Recent EPA research shows that 58 percent of methane emissions released to the atmosphere from landfills are from food waste. Each year in the U.S., food loss and waste create potent greenhouse gas pollutants equal to the emissions of 60 coal-fired power plants. The strategy aims to prevent and divert organic waste from landfills to reduce GHG emissions and highlights opportunities, especially where there are environmental justice concerns, to build community-scale organics recycling infrastructure, reduce pollution and create jobs.
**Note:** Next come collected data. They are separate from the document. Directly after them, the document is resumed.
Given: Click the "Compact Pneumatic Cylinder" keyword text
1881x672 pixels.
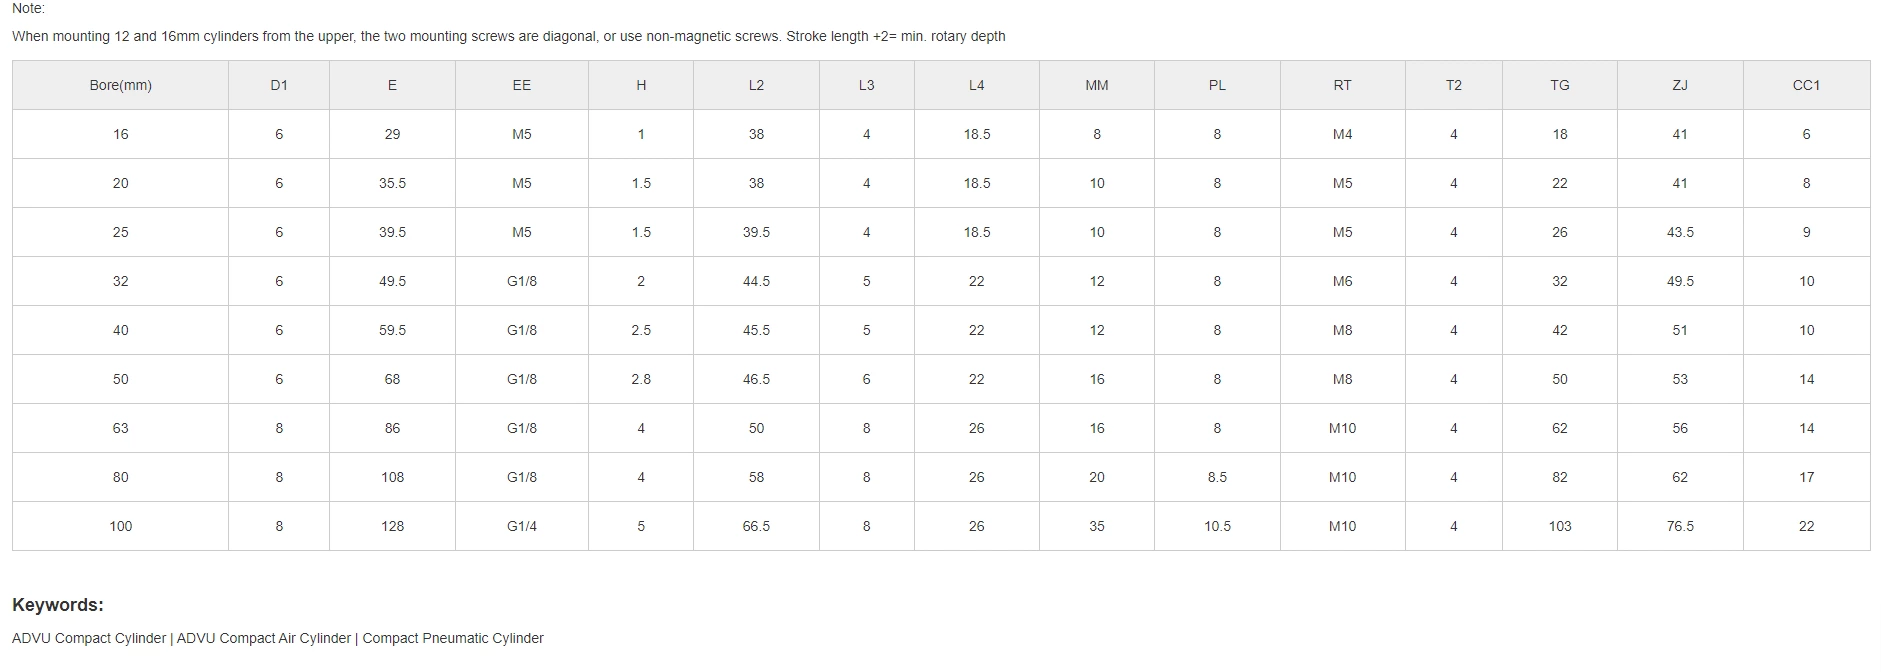Looking at the screenshot, I should point(453,638).
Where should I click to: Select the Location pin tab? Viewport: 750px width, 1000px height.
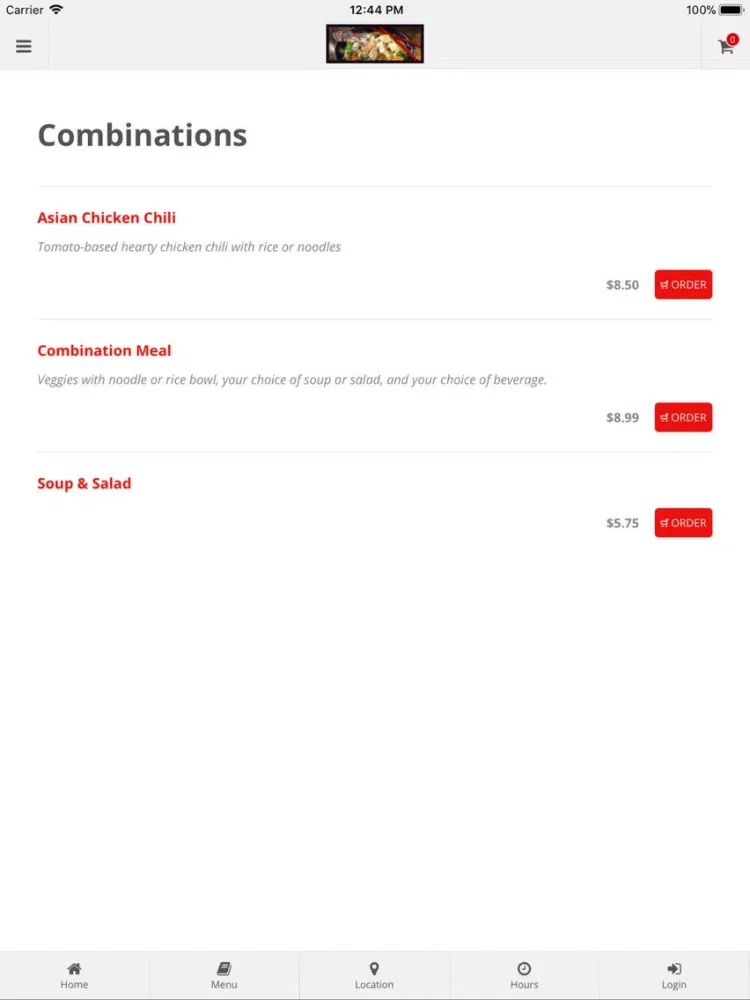[x=374, y=976]
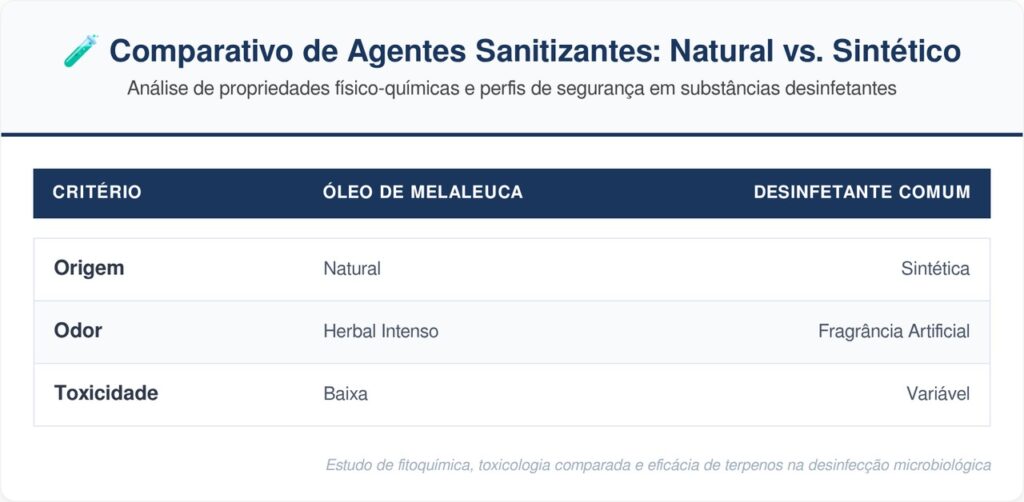Click the test tube icon beside the title

click(x=81, y=51)
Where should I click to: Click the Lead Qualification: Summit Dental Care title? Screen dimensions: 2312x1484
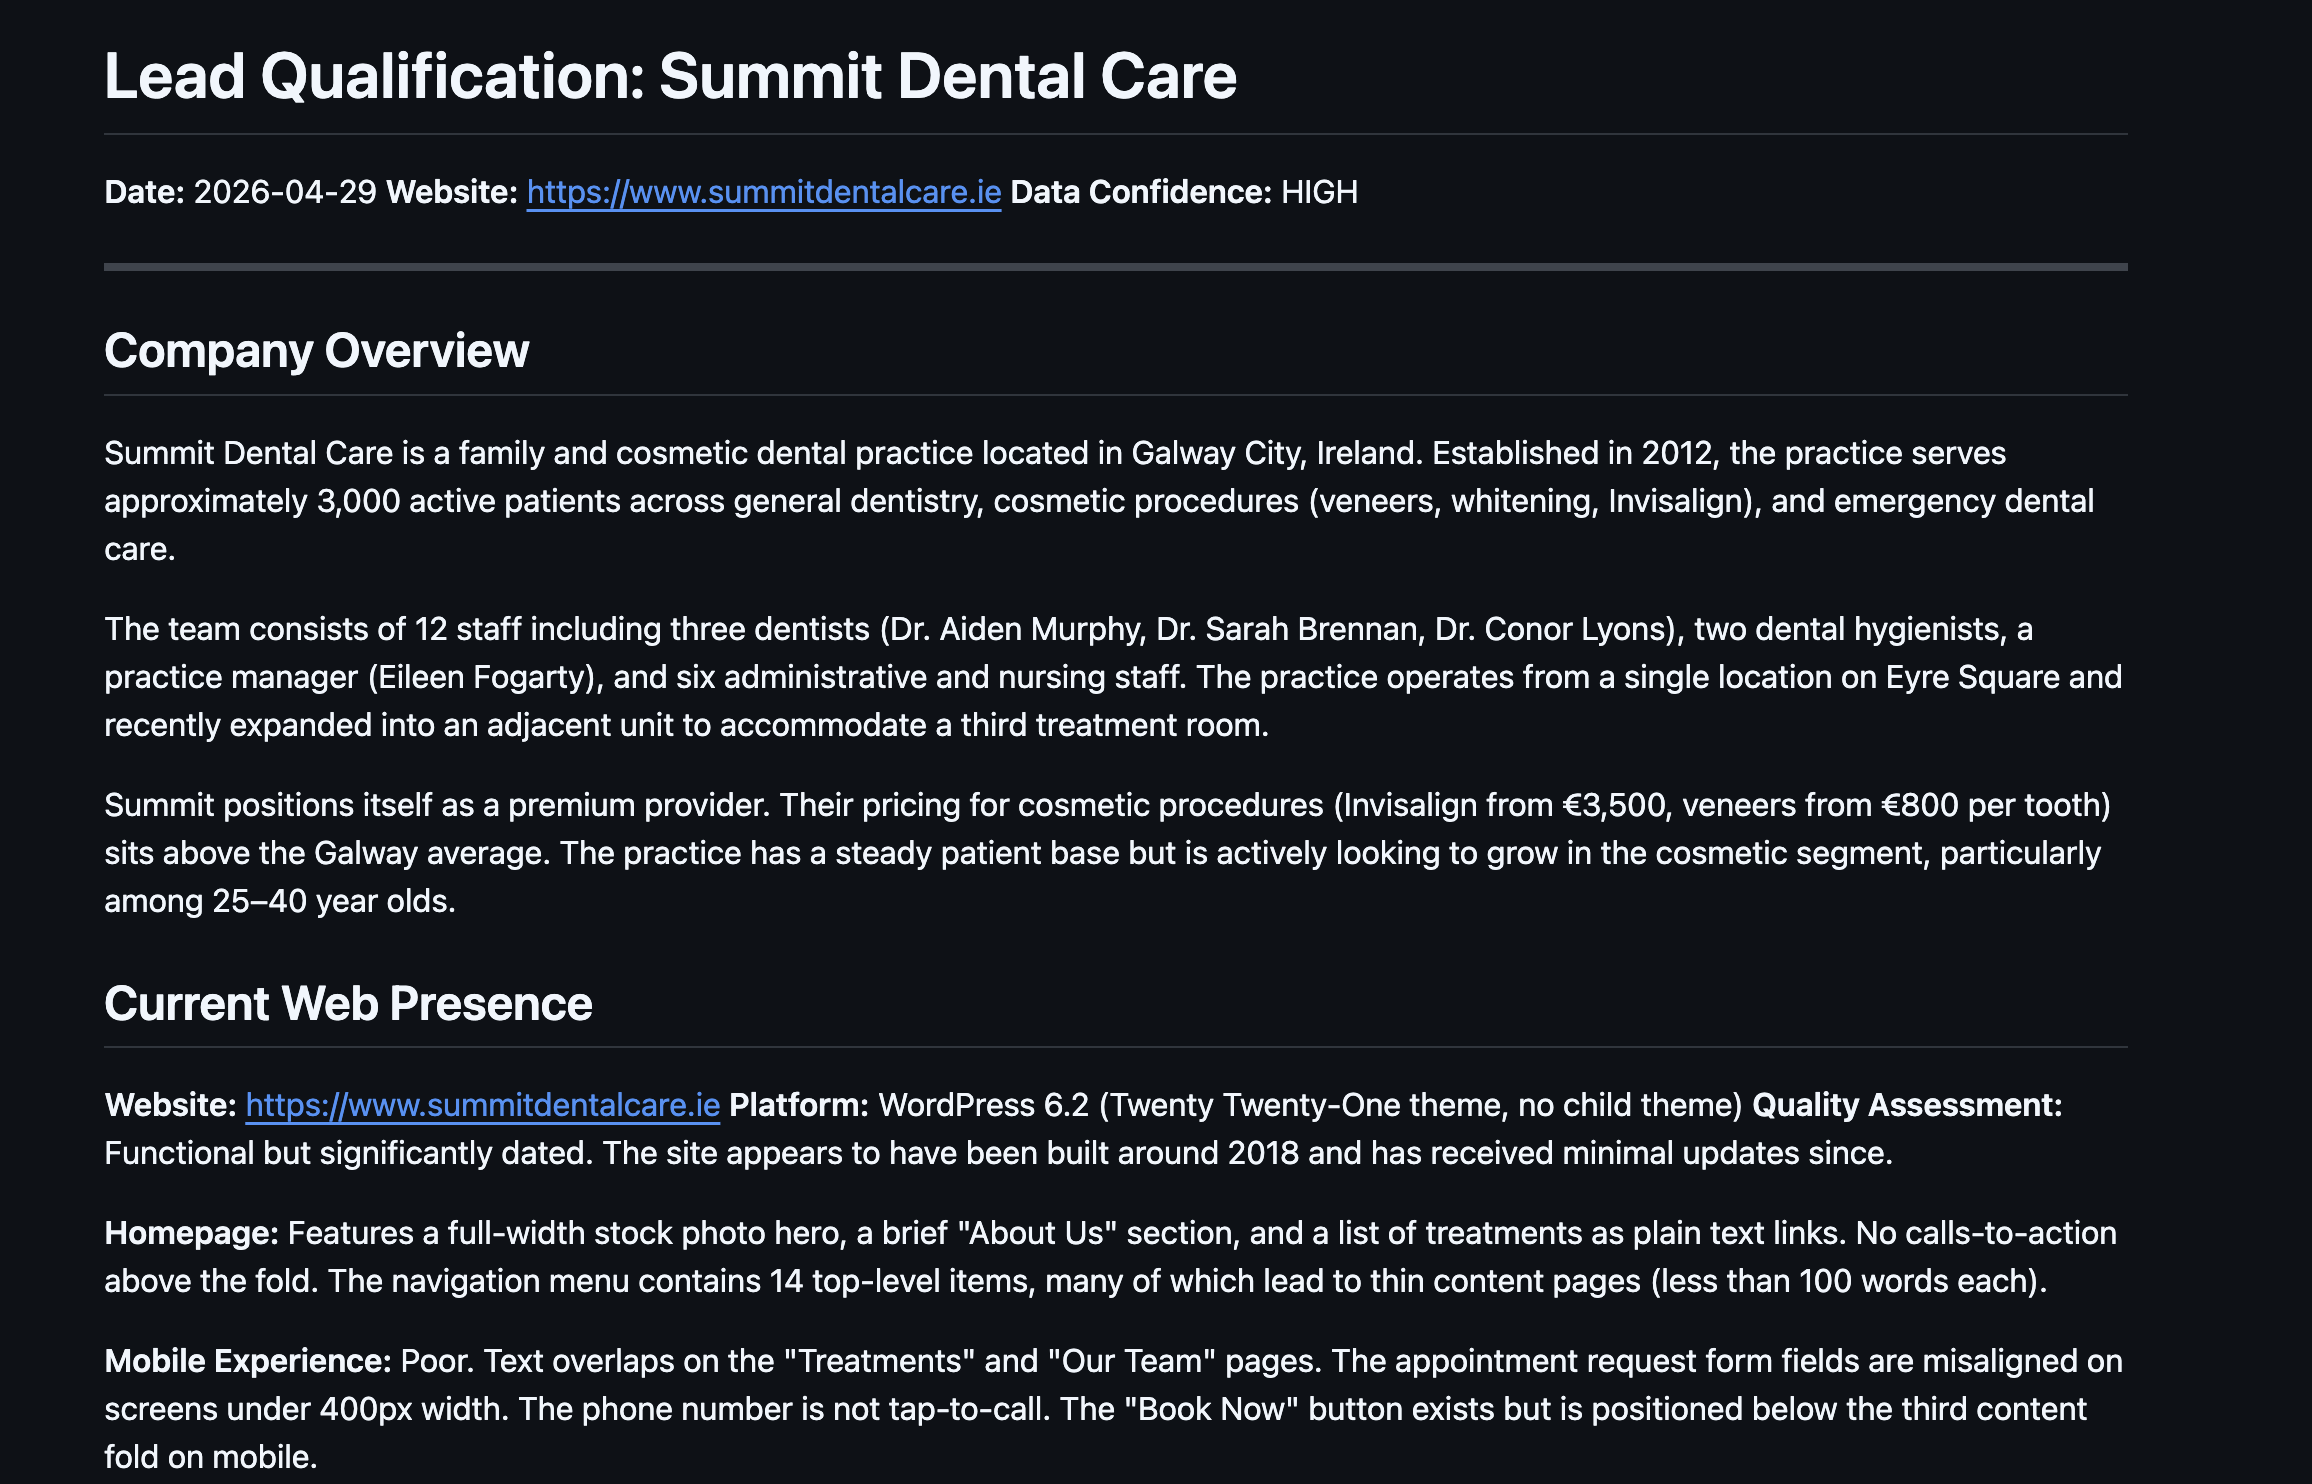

“USDA is committed to reducing food loss and waste, facilitating many programs and activities to assist farmers, producers, communities and businesses,” U.S. Agriculture Secretary Tom Vilsack says. “This national strategy charts a course to reduce our nation’s food loss and waste by 50 percent by 2030, and I am proud of the actions outlined for USDA and our federal partners. Everyone has a role to play in reducing food loss and waste, and I hope that these federal commitments will inspire and catalyze action in the private sector and communities around the U.S.”
The strategy drives progress toward the National Food Loss and Waste Reduction Goal to reduce the loss and waste of food by 50 percent by 2030. In 2021, EPA updated its U.S. baseline to align the 2030 goal with the United Nations’ Sustainable Development Goal Target 12.3, which aims to reduce the amount of food from food retail, food service and households that has been removed from the human supply chain.
The strategy highlights four objectives: preventing food loss, preventing food waste, increasing the recycling rate for all organic waste, and supporting policies that incentivize and encourage the prevention of food loss and waste and organics recycling.
For each objective, the strategy highlights actions that EPA, FDA or USDA could take. Examples of specific EPA actions include developing and leading a national consumer education and behavior change campaign, leveraging grants to support the development of additional organics recycling infrastructure or expanding the market for products made from recycled organic waste.